The code itself interacts with the system to get a list of the projects on the system, then a list of the shares within the system. The mountpoint property is ONLY available on filesystems, so we know if there is a property error that we do not have a filesystem and skip processing of it (it is most likely an iSCSI LUN).

To upload the workflow, cut/paste the text above and put it in a file. Log into a Sun Storage 7000 Appliance with the latest software and go to Maintenance / Workflows. Click the "+" sign to add a workflow and identify the location of the file. The syntax is error checked on upload, then you will see it listed.
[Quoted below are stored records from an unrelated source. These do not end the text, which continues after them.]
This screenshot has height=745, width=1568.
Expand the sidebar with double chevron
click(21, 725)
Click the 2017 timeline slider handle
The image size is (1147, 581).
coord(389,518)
Workflows can also be uploaded from the CLI.

Here is what a run of the workflow from the CLI looks like:


isv-7110h:maintenance workflows> ls
Properties:
showhidden = false

Workflows:

WORKFLOW NAME OWNER SETID ORIGIN
workflow-004 Get Filesystem Attribute root false Sun Microsystems, Inc.

isv-7110h:maintenance workflows> select workflow-004
isv-7110h:maintenance workflow-004> ls
Properties:
name = Get Filesystem Attribute
description = Prints a Property for all Shares
owner = root
origin = Sun Microsystems, Inc.
setid = false

isv-7110h:maintenance workflow-004> execute
isv-7110h:maintenance workflow-004 execute (uncommitted)> ls
Properties:
property = (unset)

isv-7110h:maintenance workflow-004 execute (uncommitted)> set property=space_total
property = space_total
isv-7110h:maintenance workflow-004 execute (uncommitted)> commit

Project,Share,space_total
AnotherProject,NoCacheFileSystem,53928
AnotherProject,simpleFilesystem,53928
OracleWork,simpleExport,53928
TestVarious,filesystem1,53928
default,test,448116
default,test2,5368709120
isv-7110h:maintenance workflow-004>

While the example is simple, hopefully it illustrates that this is the start of workflow capabilities, not the entirety of them. The workflow can create management structures (like new shares and worksheets), delete them, modify them, and even enable and disable services.

Workflows make the Sun Storage 7000 an Administrator Development Platform. Try it out in the Sun Unified Storage Simulator if you don't have an appliance at your fingertips!